Analyst Mizuho Securities has flagged the possibility of a 2027 postponement if Apple takes longer to lock down hinge design elements. That is the most cautious read on the schedule. The mainstream expectation, including Gurman’s, is a fall 2026 unveiling with a possible short delay on the release date. Apple has not officially announced the device, the launch date, or the price; the September window is built on supply chain reports and analyst notes, not on an Apple confirmation. The late-July mass production start is the most concrete signal that the schedule is holding; it is not a guarantee that the launch ships on time.
Frequently Asked Questions
When does Apple’s iPhone Ultra launch?
Apple has not set an official date.
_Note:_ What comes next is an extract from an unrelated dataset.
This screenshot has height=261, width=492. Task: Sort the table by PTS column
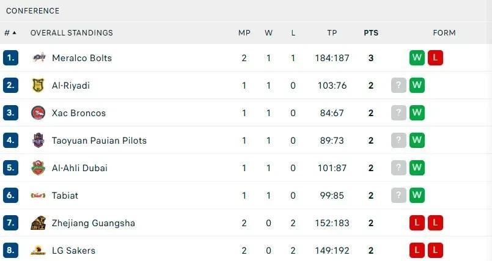[371, 32]
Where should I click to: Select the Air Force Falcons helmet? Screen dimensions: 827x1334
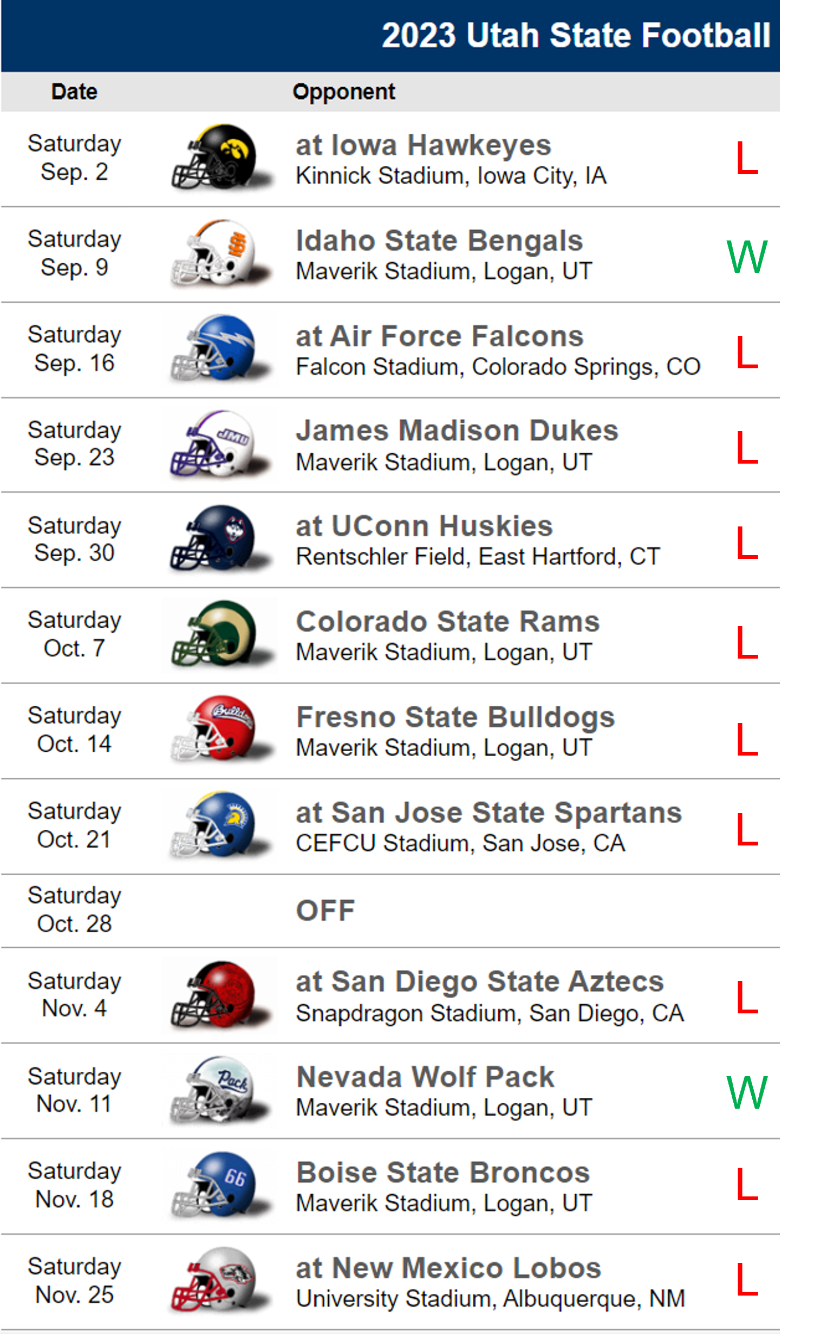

Bloomberg’s Mark Gurman expects a fall 2026 debut alongside the iPhone 18 Pro and iPhone 18 Pro Max, and multiple supply chain reports in late June 2026 pointed to a September unveiling. MacRumors earlier reported that mass production was planned to start in July if the trial production phase went smoothly.
How much will the iPhone Ultra cost?
Apple has not announced pricing. Analyst projections cluster between $1,800 and $2,500 in the United States, with UBS at $1,800 to $2,000 and Fubon Research at around $2,399. IDC’s December 2025 forecast put the year-one average selling price at $2,400.
What are the iPhone Ultra’s display sizes?
Per the MacRumors spec roundup, the foldable is expected to feature a ~5.5-inch screen when closed and a ~7.8-inch inner display when open. The Elec reports the crease depth is controlled to under 0.15 mm and the crease angle under 2.5 degrees.
Is the iPhone Ultra delayed?
Multiple supply chain sources now say no. Per The Elec, the hinge problems that fueled the earlier delay speculation have been mostly resolved. The September unveiling is the consensus expectation; the release timing is the remaining variable, with one analyst note allowing for a slip of up to a month.
Will the iPhone Ultra launch with the iPhone 18 Pro and Pro Max?
Multiple reports point to a shared September event. Apple is expected to announce all three at the same keynote, though the foldable may go on sale up to a month after the Pro pair.